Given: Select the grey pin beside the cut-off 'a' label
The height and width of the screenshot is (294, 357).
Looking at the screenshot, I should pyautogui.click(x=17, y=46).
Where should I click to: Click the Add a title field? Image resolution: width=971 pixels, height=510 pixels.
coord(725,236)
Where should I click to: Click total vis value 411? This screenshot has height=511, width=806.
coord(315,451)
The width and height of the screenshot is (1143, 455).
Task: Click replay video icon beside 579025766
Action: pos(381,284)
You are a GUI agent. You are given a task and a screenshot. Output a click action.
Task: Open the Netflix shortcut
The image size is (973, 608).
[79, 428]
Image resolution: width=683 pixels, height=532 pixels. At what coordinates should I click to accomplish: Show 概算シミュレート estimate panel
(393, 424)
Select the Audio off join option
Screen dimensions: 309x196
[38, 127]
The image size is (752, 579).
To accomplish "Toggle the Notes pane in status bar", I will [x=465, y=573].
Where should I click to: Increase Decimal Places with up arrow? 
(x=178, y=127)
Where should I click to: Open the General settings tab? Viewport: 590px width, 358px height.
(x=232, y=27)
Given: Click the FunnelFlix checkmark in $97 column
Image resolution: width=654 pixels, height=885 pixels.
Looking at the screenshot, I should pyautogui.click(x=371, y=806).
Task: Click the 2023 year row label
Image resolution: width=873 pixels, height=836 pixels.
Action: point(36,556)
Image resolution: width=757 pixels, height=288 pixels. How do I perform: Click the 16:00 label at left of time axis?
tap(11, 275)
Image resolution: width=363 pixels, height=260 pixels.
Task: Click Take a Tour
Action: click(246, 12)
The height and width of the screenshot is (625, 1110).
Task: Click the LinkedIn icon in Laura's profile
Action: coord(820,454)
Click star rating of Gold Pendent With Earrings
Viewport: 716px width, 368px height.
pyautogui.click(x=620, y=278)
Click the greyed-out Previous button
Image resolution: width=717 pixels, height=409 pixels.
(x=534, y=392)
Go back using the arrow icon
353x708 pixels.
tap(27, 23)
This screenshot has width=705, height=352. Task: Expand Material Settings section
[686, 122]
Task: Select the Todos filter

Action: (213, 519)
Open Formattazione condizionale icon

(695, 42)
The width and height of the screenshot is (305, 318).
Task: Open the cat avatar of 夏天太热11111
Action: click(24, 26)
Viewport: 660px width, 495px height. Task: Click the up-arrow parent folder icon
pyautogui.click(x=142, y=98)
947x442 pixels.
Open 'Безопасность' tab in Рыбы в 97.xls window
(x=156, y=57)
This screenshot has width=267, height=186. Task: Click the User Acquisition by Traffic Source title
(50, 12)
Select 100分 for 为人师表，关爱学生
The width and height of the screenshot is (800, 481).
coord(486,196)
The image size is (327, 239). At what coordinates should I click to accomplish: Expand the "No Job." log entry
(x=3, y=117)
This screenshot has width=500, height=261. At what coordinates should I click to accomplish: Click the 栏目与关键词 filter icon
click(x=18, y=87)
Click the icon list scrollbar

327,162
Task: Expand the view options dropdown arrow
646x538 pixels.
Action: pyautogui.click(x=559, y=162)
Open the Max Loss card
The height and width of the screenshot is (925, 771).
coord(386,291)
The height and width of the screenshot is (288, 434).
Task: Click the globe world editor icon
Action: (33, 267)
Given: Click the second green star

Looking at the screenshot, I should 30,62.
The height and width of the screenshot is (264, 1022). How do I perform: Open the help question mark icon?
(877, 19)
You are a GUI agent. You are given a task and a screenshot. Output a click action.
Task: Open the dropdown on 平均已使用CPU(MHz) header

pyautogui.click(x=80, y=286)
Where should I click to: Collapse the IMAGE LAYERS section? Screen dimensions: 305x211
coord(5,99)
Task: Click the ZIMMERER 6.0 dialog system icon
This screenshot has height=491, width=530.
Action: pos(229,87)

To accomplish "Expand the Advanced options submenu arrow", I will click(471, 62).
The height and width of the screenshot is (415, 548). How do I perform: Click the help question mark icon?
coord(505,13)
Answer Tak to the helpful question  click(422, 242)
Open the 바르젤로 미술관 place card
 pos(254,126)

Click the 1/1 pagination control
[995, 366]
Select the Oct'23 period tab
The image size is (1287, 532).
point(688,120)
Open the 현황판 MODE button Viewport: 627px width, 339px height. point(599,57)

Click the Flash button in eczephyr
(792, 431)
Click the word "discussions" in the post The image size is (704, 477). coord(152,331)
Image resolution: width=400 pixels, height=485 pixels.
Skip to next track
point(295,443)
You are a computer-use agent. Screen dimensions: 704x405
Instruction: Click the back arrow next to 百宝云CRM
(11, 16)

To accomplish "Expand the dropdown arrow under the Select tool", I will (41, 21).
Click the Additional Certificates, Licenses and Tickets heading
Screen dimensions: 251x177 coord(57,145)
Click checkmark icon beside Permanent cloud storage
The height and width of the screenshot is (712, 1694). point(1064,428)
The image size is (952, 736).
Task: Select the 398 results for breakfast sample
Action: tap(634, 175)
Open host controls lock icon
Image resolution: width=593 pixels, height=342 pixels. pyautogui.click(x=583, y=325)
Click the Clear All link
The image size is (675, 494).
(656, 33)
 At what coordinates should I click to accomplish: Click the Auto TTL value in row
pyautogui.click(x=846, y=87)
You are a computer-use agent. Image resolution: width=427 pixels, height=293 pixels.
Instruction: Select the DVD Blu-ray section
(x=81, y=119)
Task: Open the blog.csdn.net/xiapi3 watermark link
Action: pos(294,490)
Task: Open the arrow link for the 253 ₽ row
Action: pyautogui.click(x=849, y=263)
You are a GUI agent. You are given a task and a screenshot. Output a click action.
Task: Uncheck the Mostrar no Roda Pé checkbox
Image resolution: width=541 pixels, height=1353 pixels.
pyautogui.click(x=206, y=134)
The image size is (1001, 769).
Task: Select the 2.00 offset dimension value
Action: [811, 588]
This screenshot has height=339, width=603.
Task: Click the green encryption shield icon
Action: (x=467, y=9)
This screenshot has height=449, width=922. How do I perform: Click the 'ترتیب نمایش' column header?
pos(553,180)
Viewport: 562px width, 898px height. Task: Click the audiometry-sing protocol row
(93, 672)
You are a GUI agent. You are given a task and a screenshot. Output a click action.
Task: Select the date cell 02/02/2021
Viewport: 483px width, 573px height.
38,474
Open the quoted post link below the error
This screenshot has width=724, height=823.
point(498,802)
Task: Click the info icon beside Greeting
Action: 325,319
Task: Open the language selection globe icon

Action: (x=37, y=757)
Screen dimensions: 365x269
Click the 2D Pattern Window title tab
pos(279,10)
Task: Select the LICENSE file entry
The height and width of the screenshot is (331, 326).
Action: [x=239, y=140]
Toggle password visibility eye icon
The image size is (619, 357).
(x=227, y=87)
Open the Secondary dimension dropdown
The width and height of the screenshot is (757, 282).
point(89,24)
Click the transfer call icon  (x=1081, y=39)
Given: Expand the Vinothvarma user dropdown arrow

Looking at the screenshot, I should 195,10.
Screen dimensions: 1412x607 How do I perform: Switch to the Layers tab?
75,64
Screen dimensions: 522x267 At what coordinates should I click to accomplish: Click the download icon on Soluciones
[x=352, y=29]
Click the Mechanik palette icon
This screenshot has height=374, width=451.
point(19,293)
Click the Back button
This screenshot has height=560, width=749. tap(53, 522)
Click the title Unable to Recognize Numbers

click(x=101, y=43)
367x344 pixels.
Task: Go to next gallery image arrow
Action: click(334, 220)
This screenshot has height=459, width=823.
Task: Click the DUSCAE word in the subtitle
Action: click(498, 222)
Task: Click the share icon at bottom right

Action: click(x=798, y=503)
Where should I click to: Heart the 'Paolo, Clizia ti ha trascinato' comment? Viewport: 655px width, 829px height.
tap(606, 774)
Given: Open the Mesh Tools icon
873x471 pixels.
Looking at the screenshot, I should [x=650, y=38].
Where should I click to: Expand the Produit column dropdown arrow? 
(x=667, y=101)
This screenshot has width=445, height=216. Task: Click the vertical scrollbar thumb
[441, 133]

Problem to work on.
All lines in the listing above with the string "options" should be returned.

Output of the exercise.
Task: Expand the view options dropdown arrow
To accomplish "Expand the Advanced options submenu arrow", I will click(471, 62).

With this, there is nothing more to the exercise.